Venezuela: Between Ballots and
Bullets
by James Petras
www.dissidentvoice.org, November
13th, 2007
Introduction
Venezuela's democratically elected Present
Chavez faces the most serious threat since the April 11, 2002
military coup.
Violent street demonstrations by privileged
middle and upper middle class university students have led to
major street battles in and around the center of Caracas. More
seriously, the former Minister of Defense, General Raul Isaias
Baduel, who resigned in July, has made explicit calls for a military
coup in a November 5th press conference which he convoked exclusively
for the right and far-right mass media and political parties,
while striking a posture as an 'individual' dissident.

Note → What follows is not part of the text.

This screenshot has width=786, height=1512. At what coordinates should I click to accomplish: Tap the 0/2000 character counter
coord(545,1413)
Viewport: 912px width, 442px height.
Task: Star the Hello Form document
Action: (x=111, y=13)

The entire international and local private
mass media has played up Baduel's speeches, press conferences
along with fabricated accounts of the oppositionist student rampages,
presenting them as peaceful protests for democratic rights against
the government referendum scheduled for December 2, 2007.
The New York Times, the Wall
Street Journal, the BBC News and the Washington Post
have all primed their readers for years with stories of President
Chavez' 'authoritarianism'. Faced with constitutional reforms
which strengthen the prospects for far-reaching political-social
democratization, the US, European and Latin American media have
cast pro-coup ex-military officials as 'democratic dissidents',
former Chavez supporters disillusioned with his resort to 'dictatorial'
powers in the run-up to and beyond the December 2, 2007 vote in
the referendum on constitutional reform. Not a single major newspaper
has mentioned the democratic core of the proposed reforms - the
devolution of public spending and decision to local neighborhood
and community councils. Once again as in Chile in 1973, the US
mass media is complicit in an attempt to destroy a Latin American
democracy.
Even sectors of the center-left press
and parties in Latin America have reproduced right-wing propaganda.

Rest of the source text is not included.